11β-Hydroxysteroid dehydrogenase (11β-HSD) belongs to the family of oxidoreductases that regulates the access of glucocorticoids to the steroid receptors [2]. 11β-HSD catalyzes the interconversion of physiologic glucocorticoids such as cortisol to its inactive metabolite cortisone, as well as prednisone to active prednisolone. Moreover, 11 beta-HSD from mouse liver microsomes has also been demonstrated to catalyze the reductive metabolism of xenobiotic carbonyl compounds such as metyrapone, p-nitroacetophenone, and p-nitrobenzaldehyde [3]. There are two distinct 11β-HSD enzymes. 11β-HSD I is expressed at high levels in the liver, where orally administered prednisone is primarily activated and extensively converted to prednisolone, the active counterpart of prednisone through first-pass metabolism [4, 5]. 11β-HSD II, however, is a powerful inactivator of glucocorticoid and expressed primarily in the kidney, which is the principle site for generating inactive prednisone [6]. Regulation of tissue concentration of glucocorticoid by 11β-HSD has been shown to involve in several diseases, such as Cushing’s syndrome and metabolic syndrome including central obesity, diabetes, insulin resistance, and so forth. A number of parameters were calculated to represent the enzyme activity of 11β-HSD, including measuring the AUC ratio of hydrocortisone/prednisolone to cortisone/prednisone in plasma [7, 8]. Ratio of (tetrahydrocortisol + 5α-tetrahydrocortisol)/tetrahydrocortisone [9] and ratio of (tetrahydrocorticosterone + 5α-tetrahydrocorticosterone)/11-dehydrotetrahydrocorticosterone [8] in urine were used to indirectly reflect the 11β-HSD activity. Furthermore, 11β-HSD activity could also be detected by microsomal incubation with radiolabeled 3H-corticosterone and 3H-cortisone as substrate [10].

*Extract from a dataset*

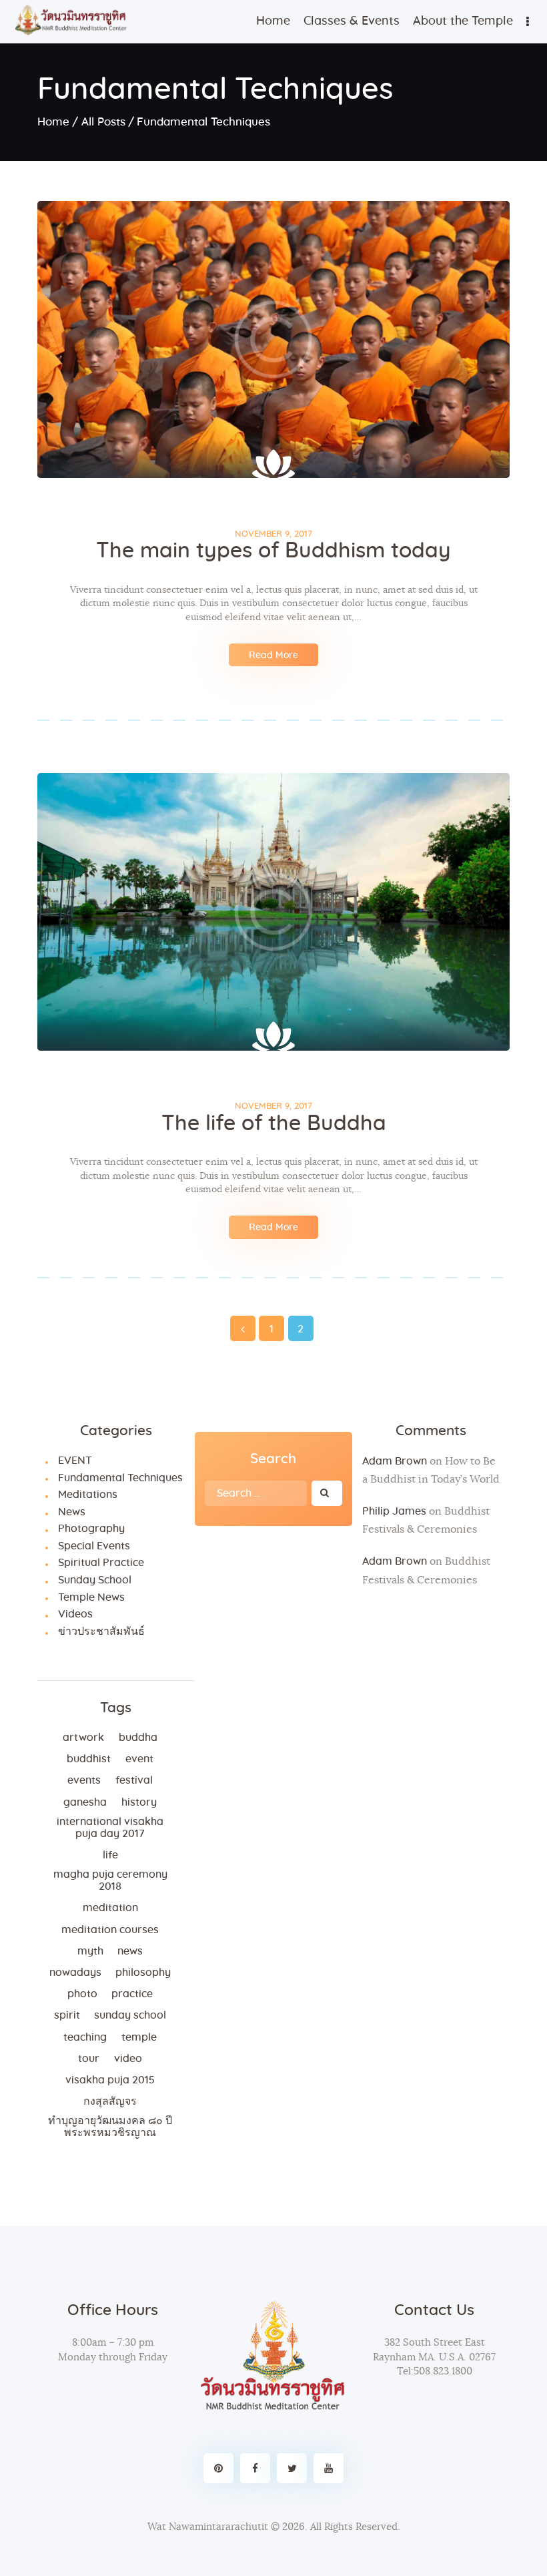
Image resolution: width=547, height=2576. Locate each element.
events (84, 1780)
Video (128, 2058)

Eclipta prostrata (EP), belonging to the family Asteraceae and commonly known as False Daisy, grows widely throughout tropical and subtropical areas, such as China, India, Thailand, and Brazil. A number of herbal preparations comprising EP are available for treatment of hepatic disorders, atherosclerosis, dementia, and abnormal uterine bleeding [11]. It has also been reported that EP possesses anti-inflammatory, antimicrobial, and antioxidation activities [12, 13]. In clinical practice of Traditional Chinese Medicine, EP is often prescribed in combination with glucocorticoid to treat glomerular nephritis, nephrotic syndrome, IgA nephropathy, and so forth. Administration of EP has been showed to improve the efficacy, reduce adverse drug reactions of glucocorticoid, and prevent recurrence of the diseases [14, 15]. Previous study from our laboratory showed that the C_max and AUC of glucocorticoid were significantly increased when Danmo Capsule was coadministered in rats. Danmo Capsule is a widely used herbal preparation in China whose major constituent includes EP. This study indicated the effect of EP on changing the pharmacokinetics of glucocorticoid [16]. Unpublished data also revealed that coadministration of EP significantly increased the plasma concentration of prednisolone with decreasing level of cotreated prednisone. However, the underlying mechanisms were currently unclear.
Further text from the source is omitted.